Innate Immunity Variants Associated With Earlier Breast Cancer in BRCA1 Carriers
Posted on 03 Apr 2026
Carriers of pathogenic BRCA1 variants face a markedly elevated lifetime risk of breast cancer, yet the age at diagnosis varies widely. This variability complicates decisions on when to undertake risk‑reducing surgery to remove the breasts, fallopian tubes, and ovaries. Understanding modifiers that shift disease onset could refine individualized risk prediction for surveillance and preventive care. New findings now demonstrate that damaging variants in innate immunity genes correlate with earlier breast cancer among BRCA1 carriers.

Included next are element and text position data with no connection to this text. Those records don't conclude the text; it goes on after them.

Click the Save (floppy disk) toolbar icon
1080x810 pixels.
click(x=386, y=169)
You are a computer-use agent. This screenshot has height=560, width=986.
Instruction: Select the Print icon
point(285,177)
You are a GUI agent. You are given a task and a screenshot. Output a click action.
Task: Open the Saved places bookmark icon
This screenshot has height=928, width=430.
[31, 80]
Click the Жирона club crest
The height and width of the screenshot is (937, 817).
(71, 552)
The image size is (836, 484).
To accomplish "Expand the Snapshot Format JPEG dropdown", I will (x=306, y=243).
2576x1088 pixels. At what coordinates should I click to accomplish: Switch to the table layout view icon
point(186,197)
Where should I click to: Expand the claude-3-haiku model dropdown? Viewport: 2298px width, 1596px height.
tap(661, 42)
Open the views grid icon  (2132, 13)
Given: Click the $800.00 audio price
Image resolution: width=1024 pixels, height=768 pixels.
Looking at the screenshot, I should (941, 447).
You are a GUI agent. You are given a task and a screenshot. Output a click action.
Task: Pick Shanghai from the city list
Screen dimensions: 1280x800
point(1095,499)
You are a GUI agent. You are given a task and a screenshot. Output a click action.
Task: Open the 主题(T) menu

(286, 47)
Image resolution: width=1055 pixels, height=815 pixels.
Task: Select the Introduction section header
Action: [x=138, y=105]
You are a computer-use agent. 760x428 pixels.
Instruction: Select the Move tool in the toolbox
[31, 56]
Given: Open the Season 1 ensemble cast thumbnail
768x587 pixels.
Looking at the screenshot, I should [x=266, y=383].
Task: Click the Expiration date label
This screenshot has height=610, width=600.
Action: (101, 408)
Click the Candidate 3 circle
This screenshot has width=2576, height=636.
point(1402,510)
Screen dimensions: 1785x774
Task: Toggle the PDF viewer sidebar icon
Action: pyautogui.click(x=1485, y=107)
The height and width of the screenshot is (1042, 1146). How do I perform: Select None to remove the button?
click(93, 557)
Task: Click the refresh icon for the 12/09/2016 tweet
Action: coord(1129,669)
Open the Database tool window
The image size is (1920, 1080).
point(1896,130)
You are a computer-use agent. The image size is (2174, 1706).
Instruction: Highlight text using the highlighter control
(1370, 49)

In work disseminated by the British Medical Journal (BMJ) and published in the Journal of Medical Genetics, investigators examined whole exome sequencing (WES) data from 321 Ashkenazi Jewish women with the BRCA1 185delAG mutation. Among Ashkenazi Jews, the prevalence of BRCA1 mutations is reported to be five to six times higher than in other ethnic groups worldwide. WES interrogates the protein‑coding exome—about 1–2% of DNA—where approximately 85% of known disease‑causing variants reside.
Of the 321 carriers, 98 had been diagnosed with breast cancer, with a mean age at diagnosis of 41.5 years and a range of 26 to 75 years. The analysis evaluated whether additional likely damaging missense variants in genes governing innate immune responses were associated with age at onset. The cohort design focused on a single founder mutation (185delAG) to assess modifying genetic factors.
Damaging variants in innate immunity genes were significantly associated with earlier disease onset. Associations were strongest for genes involved in natural killer (NK) cell activation, which function in rapid antitumor and antiviral defense. Carriers harboring such NK cell–related variants had a risk of earlier onset more than 3.5 times greater.
The authors characterized these results as preliminary and emphasized the need for replication in independent, ethnically diverse, larger cohorts that include carriers of heterogeneous BRCA1 pathogenic variants. They stated that the findings highlight a potential role for innate immune pathways as modifiers of BRCA1 penetrance and may support the development of more refined, personalized risk prediction models for BRCA1 carriers. The study, “Damaging missense variants in innate immunity genes are associated with earlier age of breast cancer onset in BRCA1 185delAG carriers,” appears in the Journal of Medical Genetics (2026).